Because almost half of all OPs were distributed in different biological pathway maps in Table 2, we can speculate that these genes in the same operon can have diverse functions. However, distribution of broader functional categories in Figure 5 and Additional file 1 (statistical distribution based on chi-square value) clearly show that the functional relationships of OPs are quite significant. The map-based analysis may be too specific to see the general trends in functional relationships of OPs. It is also interesting that gene pairs in SOPs share more functions related to genetic information and environmental responses such as transcription, translation and signal transduction, compared to the other two groups, OPs, and NOPs (Figure 5 and Additional file 1). This suggests that such functions are associated with the regulatory changes causing the transcription of alternative transcriptional units. As described in the previous section, it has been observed that some environmental factors trigger transcriptional unit changes. Therefore, it is understandable that some SOPs have a bias to these functions.

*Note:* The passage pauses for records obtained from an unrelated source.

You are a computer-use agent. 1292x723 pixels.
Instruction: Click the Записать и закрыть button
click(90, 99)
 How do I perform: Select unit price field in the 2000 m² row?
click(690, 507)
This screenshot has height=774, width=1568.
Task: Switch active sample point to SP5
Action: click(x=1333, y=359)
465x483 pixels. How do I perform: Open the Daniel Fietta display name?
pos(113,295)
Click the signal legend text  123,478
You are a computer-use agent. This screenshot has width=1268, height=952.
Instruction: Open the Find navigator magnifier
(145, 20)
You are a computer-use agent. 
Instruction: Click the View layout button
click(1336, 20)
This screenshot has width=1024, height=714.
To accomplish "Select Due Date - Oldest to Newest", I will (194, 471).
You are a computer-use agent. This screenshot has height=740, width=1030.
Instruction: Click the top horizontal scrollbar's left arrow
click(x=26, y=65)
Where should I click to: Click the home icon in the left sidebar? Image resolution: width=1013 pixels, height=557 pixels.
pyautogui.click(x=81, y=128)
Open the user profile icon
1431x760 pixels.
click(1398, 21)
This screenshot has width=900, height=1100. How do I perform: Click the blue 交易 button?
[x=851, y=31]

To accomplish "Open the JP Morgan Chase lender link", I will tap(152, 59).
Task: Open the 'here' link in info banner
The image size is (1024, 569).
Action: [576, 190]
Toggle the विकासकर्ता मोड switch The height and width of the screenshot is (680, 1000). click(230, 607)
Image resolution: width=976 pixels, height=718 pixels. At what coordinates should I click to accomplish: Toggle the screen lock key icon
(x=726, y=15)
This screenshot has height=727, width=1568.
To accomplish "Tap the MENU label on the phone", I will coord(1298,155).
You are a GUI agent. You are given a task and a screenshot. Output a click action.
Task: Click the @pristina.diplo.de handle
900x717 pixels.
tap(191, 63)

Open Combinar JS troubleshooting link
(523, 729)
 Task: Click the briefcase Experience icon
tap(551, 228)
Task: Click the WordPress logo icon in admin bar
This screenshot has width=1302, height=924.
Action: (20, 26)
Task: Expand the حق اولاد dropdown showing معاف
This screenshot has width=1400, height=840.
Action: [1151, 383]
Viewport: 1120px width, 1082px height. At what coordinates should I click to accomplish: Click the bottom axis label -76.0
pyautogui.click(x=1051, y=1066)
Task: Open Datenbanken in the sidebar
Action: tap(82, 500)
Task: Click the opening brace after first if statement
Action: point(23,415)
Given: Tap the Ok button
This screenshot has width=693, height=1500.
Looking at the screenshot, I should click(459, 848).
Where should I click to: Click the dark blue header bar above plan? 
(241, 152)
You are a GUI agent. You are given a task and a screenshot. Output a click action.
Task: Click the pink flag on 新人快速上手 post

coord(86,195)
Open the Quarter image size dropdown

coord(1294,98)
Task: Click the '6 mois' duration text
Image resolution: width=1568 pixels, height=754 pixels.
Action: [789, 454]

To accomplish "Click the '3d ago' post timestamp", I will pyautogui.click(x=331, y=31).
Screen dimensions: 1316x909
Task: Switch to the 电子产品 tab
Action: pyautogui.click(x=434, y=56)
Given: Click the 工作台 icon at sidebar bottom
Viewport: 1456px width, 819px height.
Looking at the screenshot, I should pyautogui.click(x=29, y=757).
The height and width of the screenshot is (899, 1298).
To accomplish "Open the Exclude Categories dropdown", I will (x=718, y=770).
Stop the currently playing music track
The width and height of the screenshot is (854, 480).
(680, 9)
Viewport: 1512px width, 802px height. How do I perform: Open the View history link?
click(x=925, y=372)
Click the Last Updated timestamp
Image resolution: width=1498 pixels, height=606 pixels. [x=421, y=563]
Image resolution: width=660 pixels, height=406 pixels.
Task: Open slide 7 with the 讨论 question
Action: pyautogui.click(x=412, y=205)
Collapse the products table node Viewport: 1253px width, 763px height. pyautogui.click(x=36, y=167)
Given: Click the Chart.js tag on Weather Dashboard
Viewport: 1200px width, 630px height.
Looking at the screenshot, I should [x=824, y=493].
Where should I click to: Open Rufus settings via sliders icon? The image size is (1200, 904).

In addition, we have shown that SOPs are less conserved than OPs from the comparison of about 200 prokaryotes (Figure 3). Although it has been reported that operon structures are not stable throughout the evolutionary process [34], our result suggests that the collapse of operon structures has occurred frequently at the region of regulatory boundaries including SOPs and, in particular, NOPs. Recently, Price et al. have reported that, during operon evolution, a new gene is more likely to append to the end of a pre-existing operon and it is often a functionally unrelated gene [35]. The facts found by them suggest that these appending genes may be the origin of SOPs. Therefore, these SOPs and functionally related NOPs described above would play an important role in the evolution of operons. Moreover, it has been observed that even if genes found in an operon in a given genome are split in another genome, they can be co-regulated by a single regulon in the given genome [17,36]. Therefore, we suggest that complicated operon structure and regulon structures in different organisms, although they have different regulatory mechanisms, are evolutionary associated with each other. To clarify these relationships, highly reliable operon and regulon predictions are required. However, the intricate transcriptional regulation we have shown here makes this difficult. Our on-going project is to improve such predictions using the operon features that we have shown here and to uncover gene regulatory mechanisms across a variety of genomes. In this study, we found that there are the interesting differences among OPs, SOPs and NOPs. However, it still remain that higher statistical analysis could solve the inter-dependence among genomic, transcriptomic and functional features of gene pairs.

Conclusion

We classified adjacent gene pairs into three groups (OP, SOP and NOP) according to the levels of gene co-regulation in operon structures including substructures such as alternative TUs. Consequently, we found that the levels of gene co-regulation are correlated with genome organization, gene expression profiles and conservation across genomes. Interestingly, we found that functional associations of SOPs are often observed in the environmental and genetic information processing functional classes in KEGG. This is the first report of these relationships between operon organization and transcriptional units including substructures in operons, and we suggest that the strength of gene associations in an operon play an important role in environmental accommodation and in evolution of gene order across genomes.

Methods

Genomic data

The genome information for B. subtilis and E. coli was prepared from the KEGG GENES database [37,38]. By using the information of the positions of genes, we classified adjacent gene pairs into the following three groups (Figure 1): OPs, SOPs and NOPs. We also calculated the intergenic distances between all the gene pairs. The distance was defined as the number of bases separating adjacent gene pairs on the same strand on the genome. If they have an overlapped region, the distance is negative.

Operon data

We have obtained the information on TUs from ODB and RegulonDB. A summary of the known TUs in B. subtilis and E. coli is shown in Table 1. ORFs in Table 1 mean the total number of genes organizing the known TUs in ODB and RegulonDB. We obtained 688 TUs in B. subtilis and 396 TUs in E. coli from ODB and 693 TUs in E. coli from RegulonDB. If two TUs overlap but contain different sets of genes, we regarded these units as different TUs. These overlapped TUs share same genes with different TUs.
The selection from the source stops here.